What Does the Demise of Cursive Mean?

Are you aware that our children aren’t being taught to trim their own goose-quill pens? And don’t get me started on the growing number of urban children who lack adequate access to parchment. Here’s a welcome, balanced response to the decreased role that penmanship plays in today’s schools — and in today’s society.

My clients are often stuck in mindsets or stalled in places they know are holding them back. It’s my job to clear the muck and help them work through their resistance. Follow your gut here. Put your energy there. What’s in the way?

Sometimes I have to turn that eye on myself. So is there something in my way here? I hate the idea of cursive going away. Strongly object to it like you can’t believe.

But that would really only be detrimental if I was refusing to learn how to use all the technology afforded me and suggesting my clients live in the past with me.

via What Does the Demise of Cursive Mean?

8 thoughts on “What Does the Demise of Cursive Mean?

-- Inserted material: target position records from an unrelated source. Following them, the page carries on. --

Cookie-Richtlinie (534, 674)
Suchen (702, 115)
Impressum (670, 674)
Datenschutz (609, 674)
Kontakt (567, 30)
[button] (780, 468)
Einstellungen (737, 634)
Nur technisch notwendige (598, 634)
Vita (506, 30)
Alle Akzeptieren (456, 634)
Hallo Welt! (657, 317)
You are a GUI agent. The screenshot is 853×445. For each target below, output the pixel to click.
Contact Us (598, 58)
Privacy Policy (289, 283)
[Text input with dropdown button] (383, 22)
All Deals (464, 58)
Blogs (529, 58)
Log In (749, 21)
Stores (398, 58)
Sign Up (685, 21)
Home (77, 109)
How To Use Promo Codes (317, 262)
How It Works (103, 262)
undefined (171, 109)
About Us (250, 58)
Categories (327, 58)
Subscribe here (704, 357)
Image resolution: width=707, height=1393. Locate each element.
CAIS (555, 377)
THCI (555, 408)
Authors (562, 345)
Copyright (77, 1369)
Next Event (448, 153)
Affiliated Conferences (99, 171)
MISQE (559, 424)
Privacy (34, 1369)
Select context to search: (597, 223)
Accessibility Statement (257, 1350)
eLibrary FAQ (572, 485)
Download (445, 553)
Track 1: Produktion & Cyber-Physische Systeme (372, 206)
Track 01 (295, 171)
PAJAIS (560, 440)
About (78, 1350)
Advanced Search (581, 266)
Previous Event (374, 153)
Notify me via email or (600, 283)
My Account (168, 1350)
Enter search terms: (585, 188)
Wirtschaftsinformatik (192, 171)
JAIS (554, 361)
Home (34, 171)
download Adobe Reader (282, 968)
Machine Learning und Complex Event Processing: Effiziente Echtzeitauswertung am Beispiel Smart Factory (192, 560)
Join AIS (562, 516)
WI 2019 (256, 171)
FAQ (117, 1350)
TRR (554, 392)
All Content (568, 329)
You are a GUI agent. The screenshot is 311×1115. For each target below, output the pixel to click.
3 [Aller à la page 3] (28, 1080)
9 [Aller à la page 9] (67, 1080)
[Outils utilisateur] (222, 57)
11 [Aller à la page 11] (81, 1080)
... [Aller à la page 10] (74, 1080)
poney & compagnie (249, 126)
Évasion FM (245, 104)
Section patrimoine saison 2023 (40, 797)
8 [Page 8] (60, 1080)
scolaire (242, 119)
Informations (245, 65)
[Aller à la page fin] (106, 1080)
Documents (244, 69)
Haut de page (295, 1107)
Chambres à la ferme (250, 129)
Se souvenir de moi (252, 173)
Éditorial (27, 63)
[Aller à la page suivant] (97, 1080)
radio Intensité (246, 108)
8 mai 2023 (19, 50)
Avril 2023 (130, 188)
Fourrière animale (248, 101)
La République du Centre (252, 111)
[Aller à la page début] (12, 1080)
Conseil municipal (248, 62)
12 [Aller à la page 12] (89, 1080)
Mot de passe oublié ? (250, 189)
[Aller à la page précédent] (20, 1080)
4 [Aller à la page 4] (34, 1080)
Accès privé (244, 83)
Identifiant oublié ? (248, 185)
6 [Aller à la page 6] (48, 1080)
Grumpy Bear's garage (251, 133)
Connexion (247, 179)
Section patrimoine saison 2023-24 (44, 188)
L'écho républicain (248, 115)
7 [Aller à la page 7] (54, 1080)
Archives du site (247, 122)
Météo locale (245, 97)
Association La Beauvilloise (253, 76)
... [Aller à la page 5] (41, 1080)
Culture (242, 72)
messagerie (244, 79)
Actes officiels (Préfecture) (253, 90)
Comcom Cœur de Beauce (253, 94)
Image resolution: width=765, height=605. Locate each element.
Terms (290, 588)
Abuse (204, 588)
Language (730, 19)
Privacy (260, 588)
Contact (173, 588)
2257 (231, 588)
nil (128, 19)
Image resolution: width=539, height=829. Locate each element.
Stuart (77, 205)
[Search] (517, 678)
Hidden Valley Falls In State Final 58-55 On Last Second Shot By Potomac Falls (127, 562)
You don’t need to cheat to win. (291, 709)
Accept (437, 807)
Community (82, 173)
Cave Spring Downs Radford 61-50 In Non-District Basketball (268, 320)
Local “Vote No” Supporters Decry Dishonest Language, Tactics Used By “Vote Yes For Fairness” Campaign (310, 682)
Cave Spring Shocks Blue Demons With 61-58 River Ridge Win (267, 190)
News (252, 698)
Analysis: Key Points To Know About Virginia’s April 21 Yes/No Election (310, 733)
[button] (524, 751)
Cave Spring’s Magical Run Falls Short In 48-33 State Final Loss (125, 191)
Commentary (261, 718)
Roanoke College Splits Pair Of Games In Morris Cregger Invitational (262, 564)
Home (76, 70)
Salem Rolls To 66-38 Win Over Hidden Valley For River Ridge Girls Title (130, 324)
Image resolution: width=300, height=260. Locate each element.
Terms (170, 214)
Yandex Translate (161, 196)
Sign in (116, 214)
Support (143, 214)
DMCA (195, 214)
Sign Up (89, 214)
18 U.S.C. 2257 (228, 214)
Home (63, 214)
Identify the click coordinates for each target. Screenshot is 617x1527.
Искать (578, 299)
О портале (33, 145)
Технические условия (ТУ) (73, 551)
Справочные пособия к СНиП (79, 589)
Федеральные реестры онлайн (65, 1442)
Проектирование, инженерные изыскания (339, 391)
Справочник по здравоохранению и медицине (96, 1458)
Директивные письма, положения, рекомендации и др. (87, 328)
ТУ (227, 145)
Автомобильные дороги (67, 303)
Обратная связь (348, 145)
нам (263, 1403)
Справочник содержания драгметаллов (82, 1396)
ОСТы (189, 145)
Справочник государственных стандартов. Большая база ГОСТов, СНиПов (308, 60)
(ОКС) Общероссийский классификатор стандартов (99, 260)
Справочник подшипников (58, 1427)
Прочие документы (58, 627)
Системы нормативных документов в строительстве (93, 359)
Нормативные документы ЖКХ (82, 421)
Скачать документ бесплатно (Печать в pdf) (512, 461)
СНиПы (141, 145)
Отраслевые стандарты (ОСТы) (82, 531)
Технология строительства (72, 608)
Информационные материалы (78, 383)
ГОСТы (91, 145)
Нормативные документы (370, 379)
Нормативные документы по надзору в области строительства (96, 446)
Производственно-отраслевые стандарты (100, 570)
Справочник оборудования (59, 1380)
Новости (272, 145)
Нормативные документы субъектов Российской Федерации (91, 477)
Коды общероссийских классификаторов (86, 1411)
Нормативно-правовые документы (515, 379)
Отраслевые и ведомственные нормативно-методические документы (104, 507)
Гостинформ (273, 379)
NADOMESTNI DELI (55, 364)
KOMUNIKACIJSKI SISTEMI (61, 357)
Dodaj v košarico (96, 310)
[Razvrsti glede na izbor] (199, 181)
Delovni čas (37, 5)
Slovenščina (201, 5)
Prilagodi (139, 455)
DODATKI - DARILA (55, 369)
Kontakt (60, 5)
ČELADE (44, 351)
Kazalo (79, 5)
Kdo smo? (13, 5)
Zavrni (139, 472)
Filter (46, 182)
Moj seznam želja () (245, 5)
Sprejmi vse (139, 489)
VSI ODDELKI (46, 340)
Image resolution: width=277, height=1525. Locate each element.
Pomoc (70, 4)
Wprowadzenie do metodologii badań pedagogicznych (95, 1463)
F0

  1. Cursive should be TAUGHT AS AN ELECTIVE ONLY. it is no more essential then Latin, and in my subjective opinion, less interesting. it’s benefits are largely a myth, the most proven ones it has to no greater extent then print, the claim that it is faster is based on an active distortion of facts, there are studies that show that cursive is faster only if legibility is not relevant at all, cursive with its ornate and pompous loops and curls is actually significantly slower to write legibly then print. in the end, the sole “benefit” is making your handwriting look more pompous. also to people who have trouble with long handwriting anyway, it is flat out torture. which is fine as an elective, but is in no sense something anyone should be required to learn, only those specifically interested should bother with it. let cursive survive as an optional elective.